Begin Dataset excerpts

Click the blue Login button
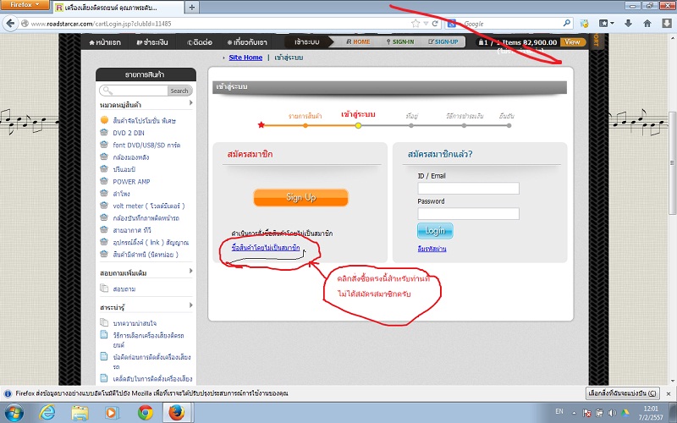 (x=435, y=230)
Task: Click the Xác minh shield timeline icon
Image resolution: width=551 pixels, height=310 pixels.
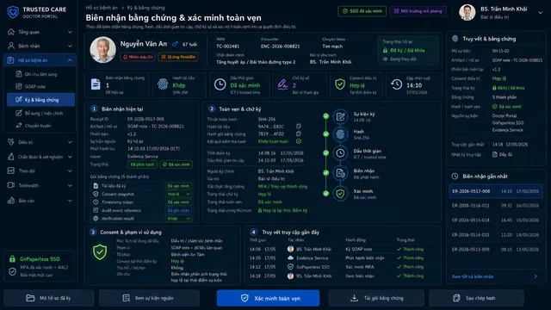Action: click(340, 194)
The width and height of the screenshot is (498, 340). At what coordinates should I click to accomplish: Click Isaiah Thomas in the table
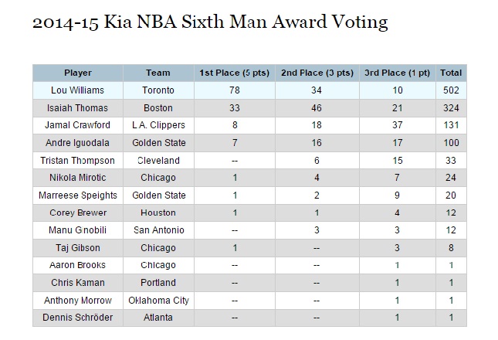coord(77,107)
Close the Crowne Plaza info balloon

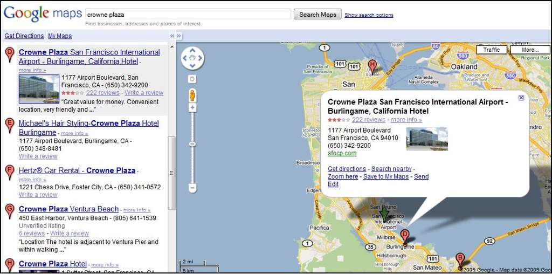(x=521, y=98)
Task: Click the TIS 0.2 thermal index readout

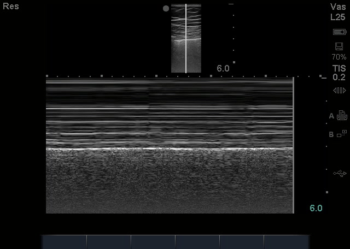Action: tap(339, 72)
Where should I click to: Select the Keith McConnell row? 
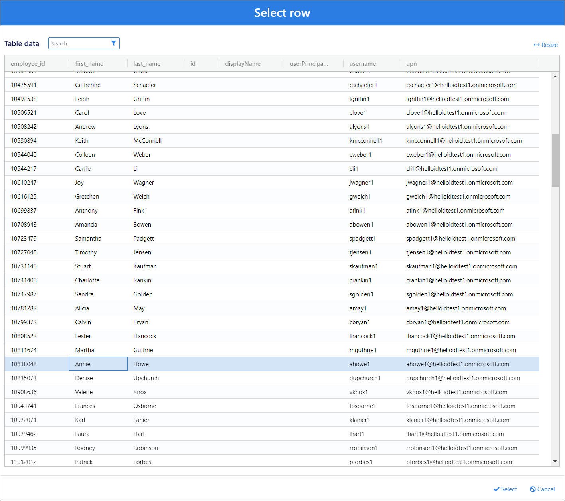tap(82, 141)
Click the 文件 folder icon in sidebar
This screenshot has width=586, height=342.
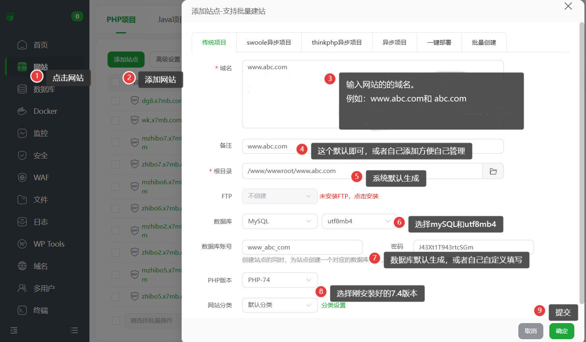pos(22,200)
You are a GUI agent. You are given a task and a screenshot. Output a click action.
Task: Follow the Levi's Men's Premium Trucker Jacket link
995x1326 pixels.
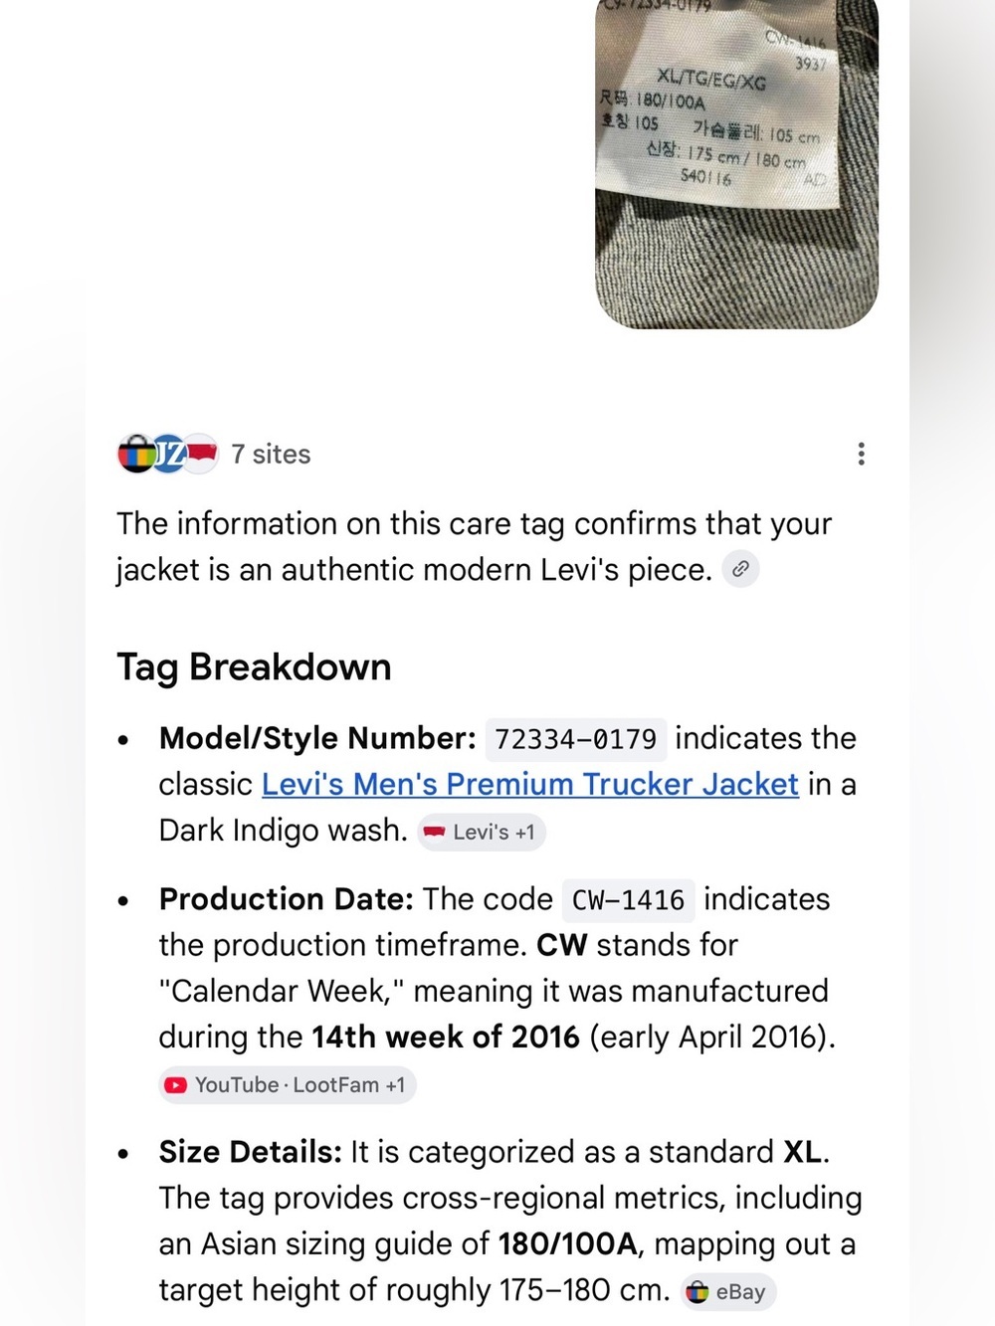coord(530,784)
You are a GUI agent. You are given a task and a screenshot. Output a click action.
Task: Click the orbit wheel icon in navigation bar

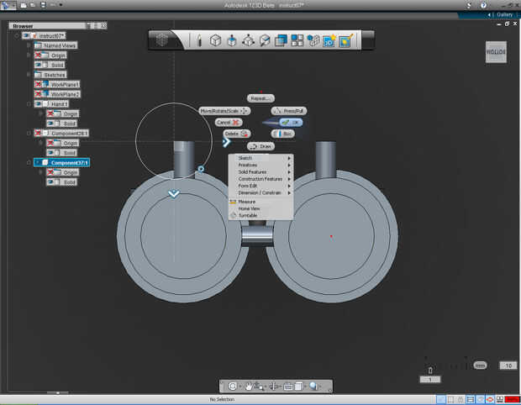[x=233, y=386]
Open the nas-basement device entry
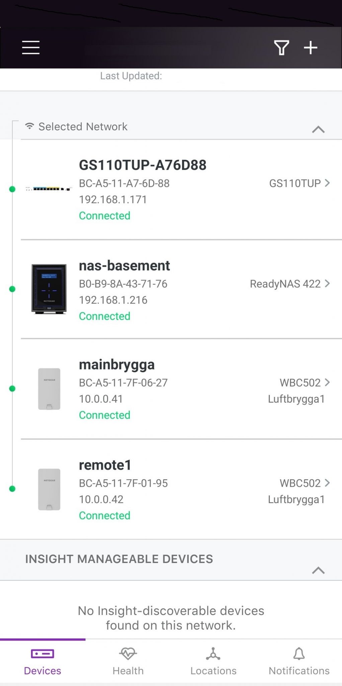This screenshot has height=686, width=342. coord(181,289)
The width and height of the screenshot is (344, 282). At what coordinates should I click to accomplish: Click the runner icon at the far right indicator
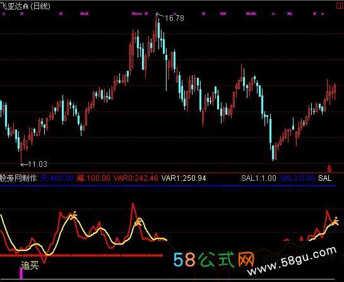tap(335, 221)
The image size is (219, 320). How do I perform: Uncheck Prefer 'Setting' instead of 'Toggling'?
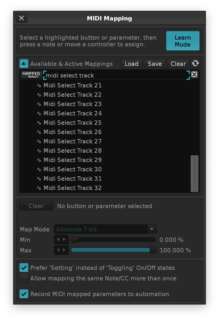24,268

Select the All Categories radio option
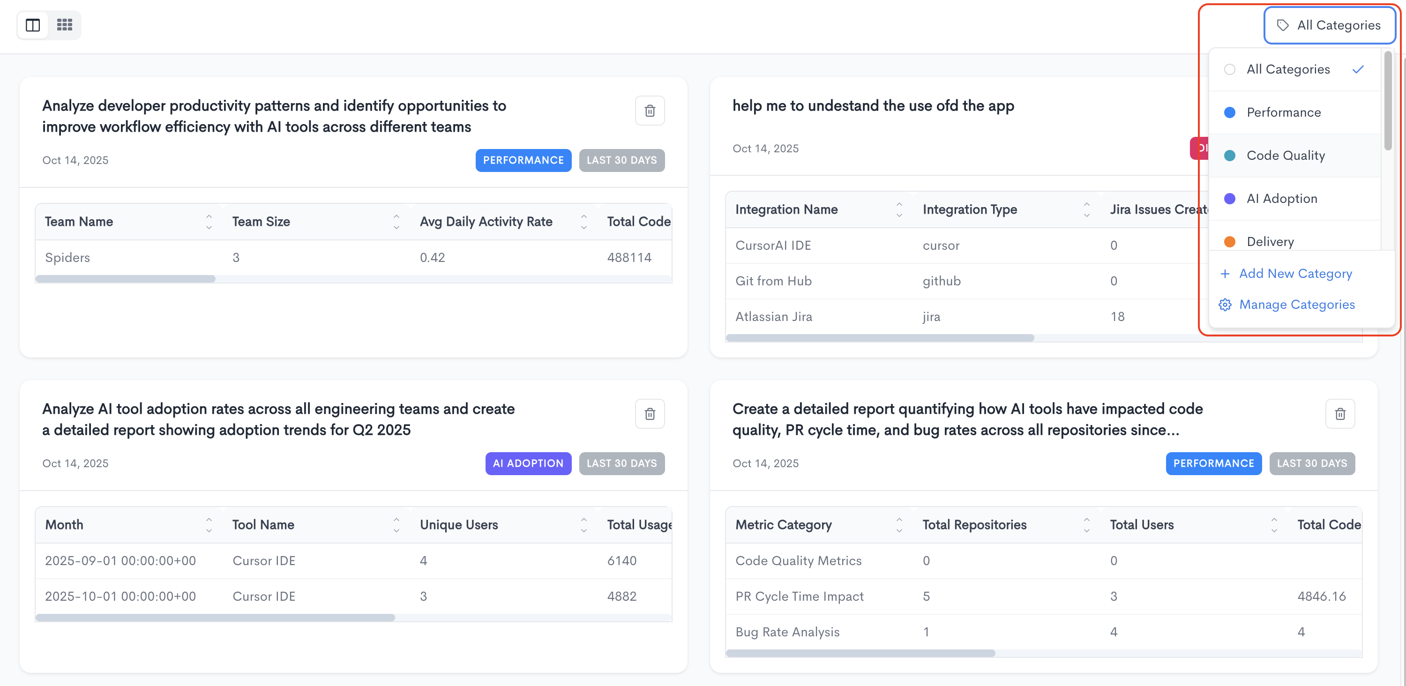pyautogui.click(x=1230, y=69)
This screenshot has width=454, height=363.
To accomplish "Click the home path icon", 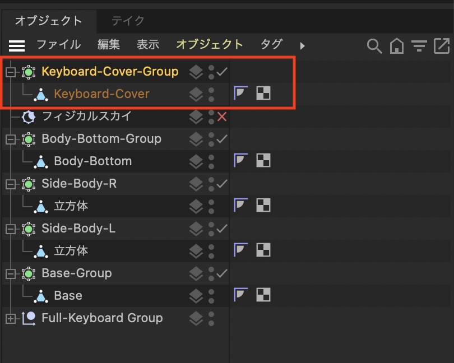I will (x=397, y=46).
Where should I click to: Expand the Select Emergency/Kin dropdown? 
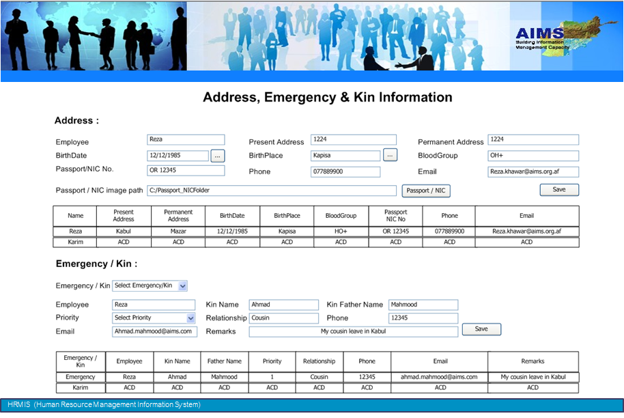182,285
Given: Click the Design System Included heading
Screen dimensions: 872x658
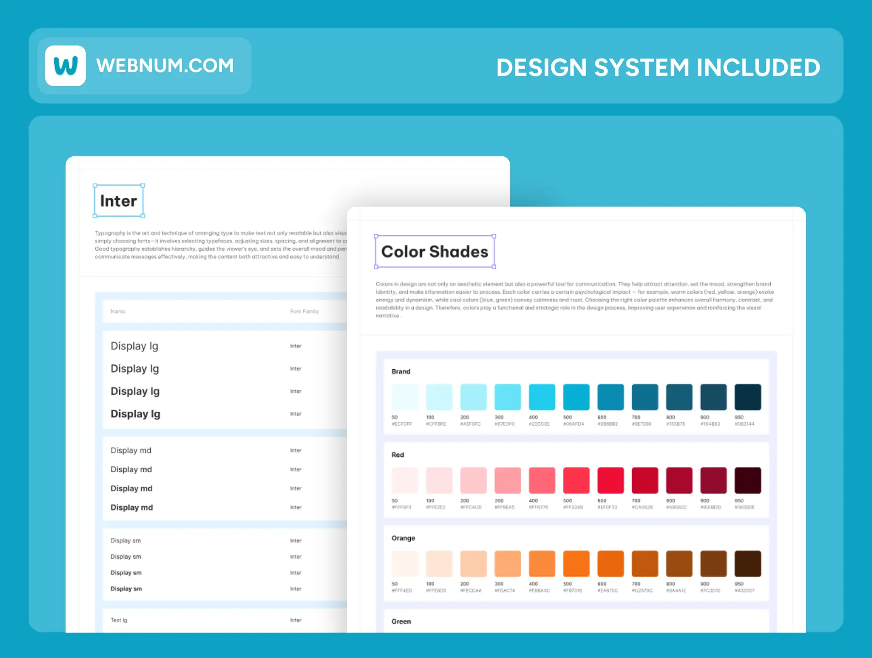Looking at the screenshot, I should tap(658, 67).
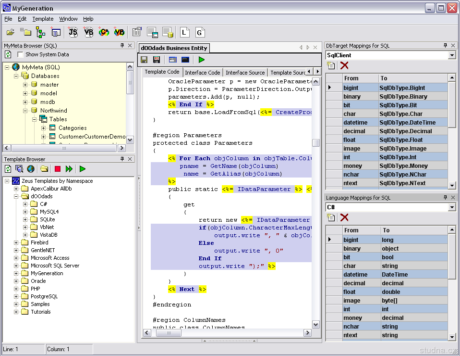
Task: Enable the Show System Data checkbox
Action: tap(20, 55)
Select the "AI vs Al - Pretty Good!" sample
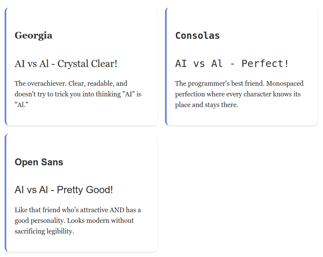This screenshot has width=323, height=257. coord(64,190)
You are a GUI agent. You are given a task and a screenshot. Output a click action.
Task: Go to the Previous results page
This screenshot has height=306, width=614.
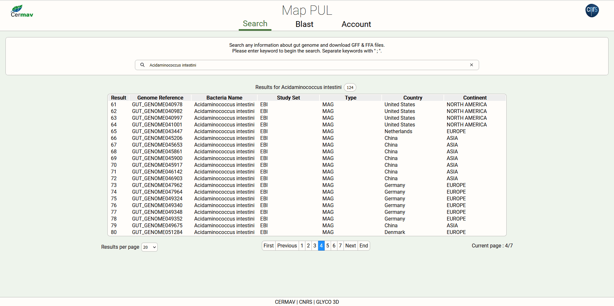point(287,246)
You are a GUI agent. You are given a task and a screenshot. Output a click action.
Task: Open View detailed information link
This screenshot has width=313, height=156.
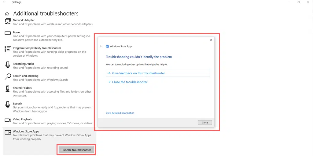(120, 113)
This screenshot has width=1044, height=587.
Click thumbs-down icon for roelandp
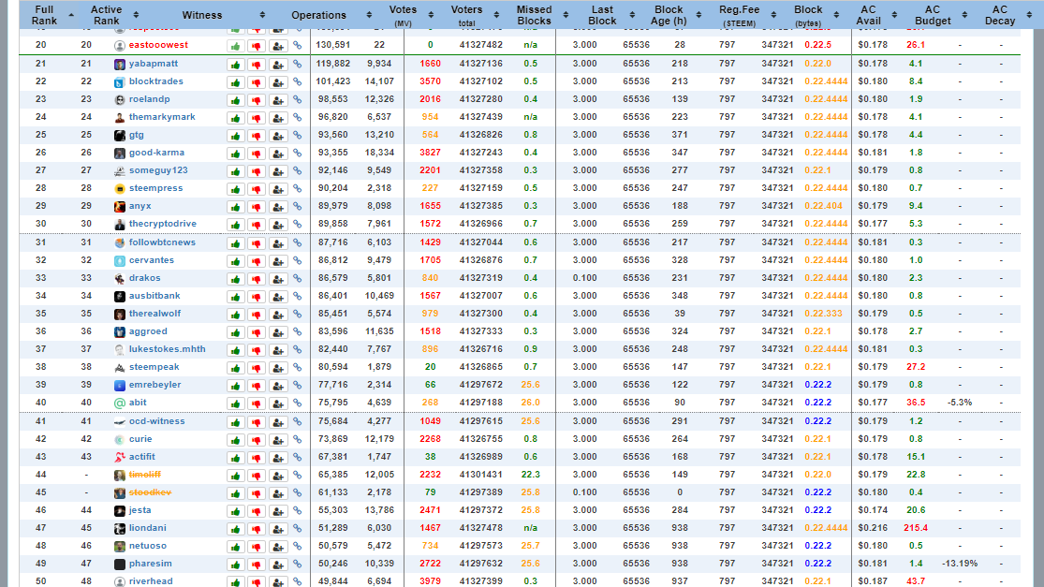coord(256,99)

End Dataset excerpts

● Exercise details: Repeat the entries word for word, everything from the line containing "Close the Crowne Plaza info balloon" down to the line containing "[x=233, y=386]", both included. Leave the pictures out of your answer.

● Result for this exercise:
Close the Crowne Plaza info balloon

(x=521, y=98)
Task: Click the TIS 0.2 thermal index readout

Action: tap(339, 72)
Where should I click to: Select the Keith McConnell row? 
tap(82, 141)
Click the 文件 folder icon in sidebar
This screenshot has width=586, height=342.
pos(22,200)
You are a GUI agent. You are given a task and a screenshot. Output a click action.
Task: Follow the Levi's Men's Premium Trucker Jacket link
995x1326 pixels.
coord(530,784)
You are a GUI agent. You are given a task and a screenshot. Output a click action.
Task: Click the orbit wheel icon in navigation bar

[x=233, y=386]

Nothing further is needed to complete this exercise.